--- The data Enclosed Below ---

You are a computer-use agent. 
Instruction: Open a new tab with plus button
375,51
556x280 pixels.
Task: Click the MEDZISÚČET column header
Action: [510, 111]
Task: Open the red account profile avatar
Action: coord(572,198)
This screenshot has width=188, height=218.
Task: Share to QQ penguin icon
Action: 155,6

--- End of Enclosed The data ---

• [Directions for this task] Your response must consist of the entries, reproduced exactly.

• [Worked solution]
You are a computer-use agent. 
Instruction: Open a new tab with plus button
375,51
556x280 pixels.
Task: Click the MEDZISÚČET column header
Action: [510, 111]
Task: Open the red account profile avatar
Action: coord(572,198)
This screenshot has width=188, height=218.
Task: Share to QQ penguin icon
Action: 155,6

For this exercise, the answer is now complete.